Exercise description ▸
Only the pictures should be dropped; every line of the data must come back exactly as written.

::: Source information

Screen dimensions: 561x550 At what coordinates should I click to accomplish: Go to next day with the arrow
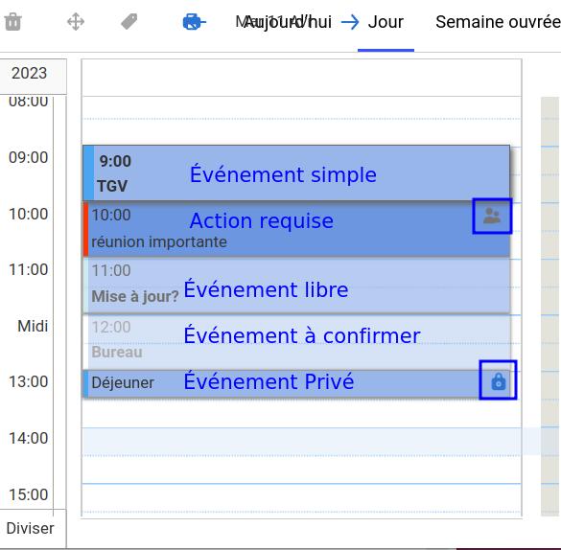point(350,22)
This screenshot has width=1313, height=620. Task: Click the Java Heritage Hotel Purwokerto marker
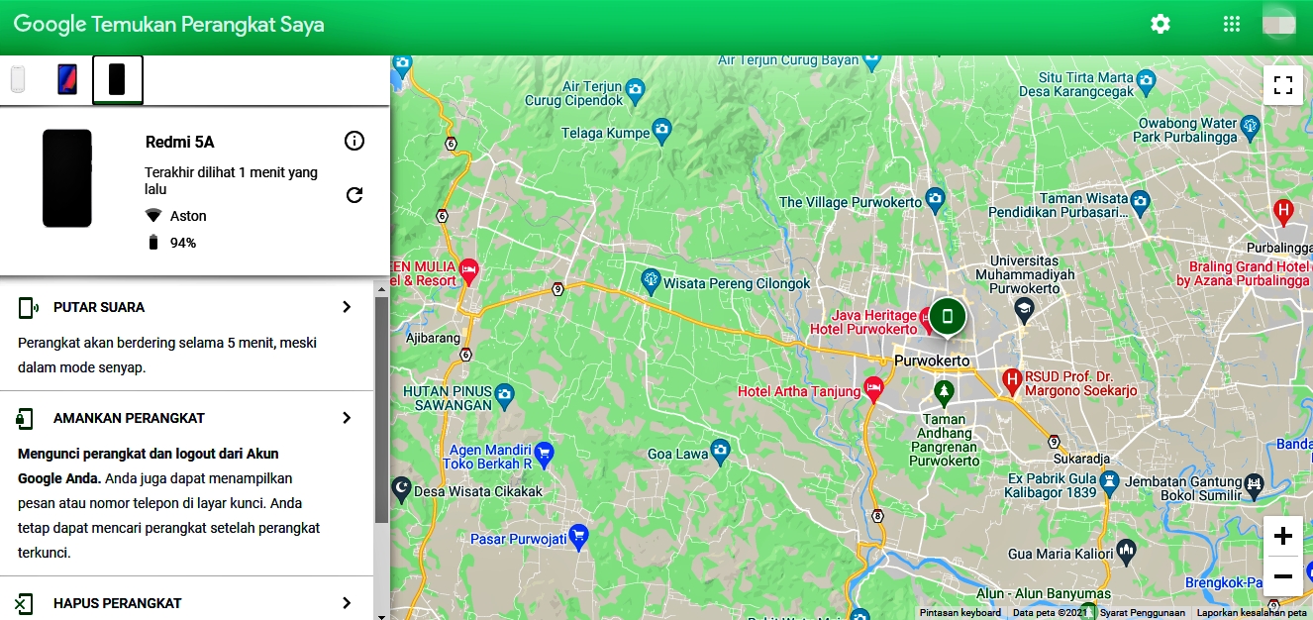[924, 319]
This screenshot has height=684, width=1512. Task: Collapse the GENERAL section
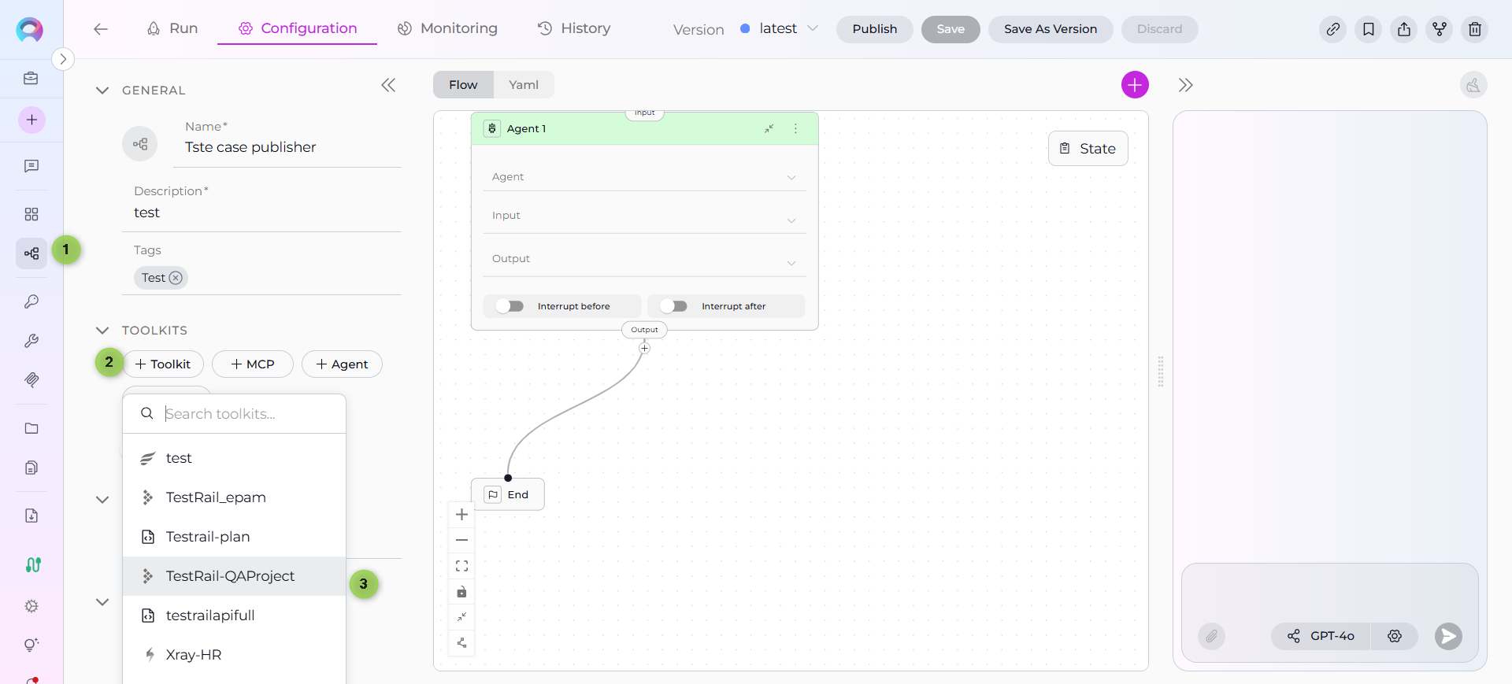coord(102,91)
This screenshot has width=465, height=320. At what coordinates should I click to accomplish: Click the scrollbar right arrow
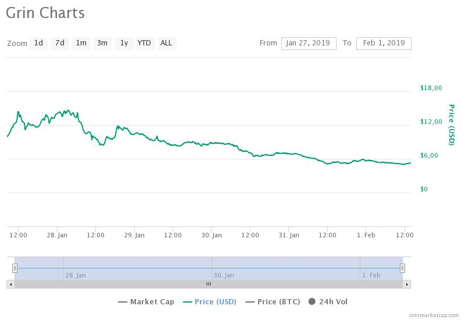point(407,284)
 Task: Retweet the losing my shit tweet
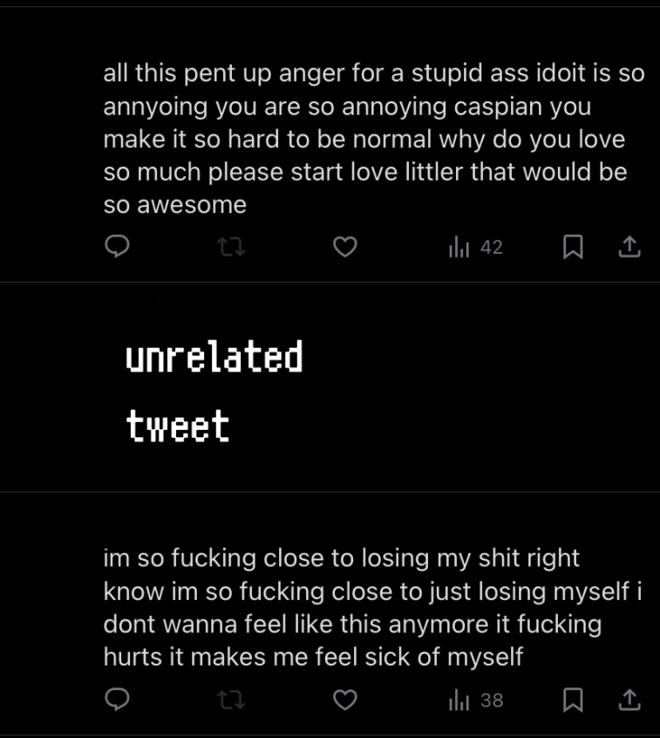click(228, 698)
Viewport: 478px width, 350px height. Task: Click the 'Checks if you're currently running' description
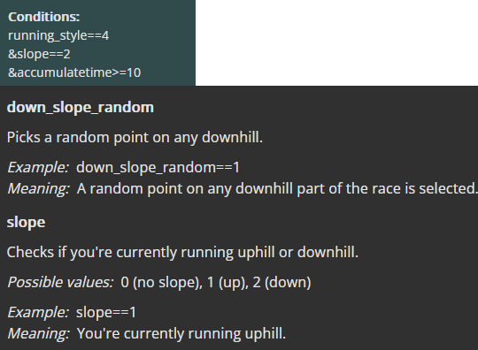click(x=182, y=252)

::::::

Solution for this exercise ▸
Screen dimensions: 561x550 At what coordinates should I click to accomplish: Go to next day with the arrow
point(350,22)
This screenshot has width=1313, height=620. Task: Click the Java Heritage Hotel Purwokerto marker
[924, 319]
This screenshot has height=684, width=1512. Task: Collapse the GENERAL section
coord(102,91)
This screenshot has width=465, height=320. At what coordinates should I click to accomplish: Click the scrollbar right arrow
point(407,284)
 Task: Retweet the losing my shit tweet
click(228, 698)
Viewport: 478px width, 350px height. Task: Click the 'Checks if you're currently running' description
click(x=182, y=252)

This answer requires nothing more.